I want to give a shout-out to a blog I’ve been reading: No Impact Man. It’s actually a year-long, well-funded project where a writer, his wife and two-year-old daughter live for a full year in the middle of Manhattan without making any environmental impact what-so-ever. No subway even. No appliances. No packaging AT ALL.
While obvious there are issues to be worked out with how the rest of us could live more like this, I find it really inspiring. Both my roommate and I drastically reduced our use of plastic bags (so much so that we’re out when we want them!).
What I like about his point of view is that he points out the many health benefits (both physical and emotional) that his family has experienced from the project. Here’s a post on that topic and also a link to my favorite post (on how he entertains his daughter without TV).
My one complaint is that I wish he would be more explicit about how much time and money his activities cost. I have no doubt they are saving tons of cash, but it’s unclear to me what changes I would have the time to spend to complete them (i.e. doing all laundry in the sink, baking bread, etc.). Either way, the health benefits are clear and inspirational.
Believe it or not, school starts on Tuesday for me (year two of my MFA). I love fall (what? summer’s over???) because everyone suddenly gets filled with The Desire To Do, complimented by the crisp weather. I used to have a lot of anxiety about going back to school as an undergrad, but it’s been awhile since I’ve been seized in that physical way that is oh-so-paralyzing. Still, so many of us have anxiety about various areas of our lives and I wanted to post on a natural alternative for those who don’t want to go the pharmaceutical route.
I found the best relief for anxiety to be Bach’s Rescue Remedy. It’s a natural formula made from the extracts of flowers, and has been around since the 1930’s. I’ve found it to be readily available in most health stores and even my local drugstore carries it. It’s non-addictive and, as the website says, safe for everyone including plants (that’s good because my cactus is stressed out).
Rescue Remedy is available as a liquid that you squirt under your tongue and it calms you. Sound magical? I can only say it worked for me. I used to use it at the airport before they banned liquids, because I would get highly anxious about getting to the gate on time (Thanks, Dad). I also used it successfully before a job interview (it didn’t make me too relaxed to perform well) and for general ‘I’m-freaking-out-here’ anxiety. My mom found it helpful for stress when going to the doctor.
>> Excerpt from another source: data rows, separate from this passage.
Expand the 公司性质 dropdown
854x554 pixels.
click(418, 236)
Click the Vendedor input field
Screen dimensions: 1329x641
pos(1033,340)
I know several other folks who have tried and liked Rescue Remedy, but I don’t know much about the other Bach formulations. They do have several, including one for panic attacks and another for insomnia. I would be very interested to hear if anyone has tried the one that’s supposed to stop you from “interfering with other people,” which includes Beech extract to help you “be less critical towards other people and accept them as they are.” Who wouldn’t benefit from that?
Hey! So I apologize for my irregular posting but I am in California shooting a documentary.
I did want to share my latest nutritional curiosity: Vitamin B 12. APN brought this up as a response to my post on dairy, citing milk as a good way for vegetarians to get this essential vitamin (meat, particularly liver, is another source). After a bit of poking around, I discovered that eggs and shellfish are also good sources. For vegans, there are fortified cereals or supplements, which folks used to think were not effective, but now most studies suggest they are (sorry for my imprecision, but a round of googling will likely lead you to the same conclusions). When taking B as supplements, it is more effective – if not essential – to take all the B vitamins together, according to two doctors I spoke with (one MD, one acupuncturist). Because our bodies do not store them, we rely entirely on our diet to get them on a regular basis.
Deficiencies in vitamin B (any of them) seem to all result in really gross things, so let’s just not go there. What fascinated me was to learn that there may be a link between depression/mood instability and vitamin B deficiency. Having tried most methods under the sun when I was depressed, I was surprised that I have never even heard of this connection. While I wouldn’t endorse only relying on B to treat depression, folks seeking holistic approaches might be interested in some of the studies out there. One also suggested that B vitamins enhanced people’s responses to antidepressants.
According to this article, alcohol, nicotine, caffeine and refined sugar all destroy the body’s ability to activate B vitamins. It’s most unfortunate that alcohol and B don’t mix well, because if not for that, unfiltered beer might be a good source of B, according to this wikipedia entry.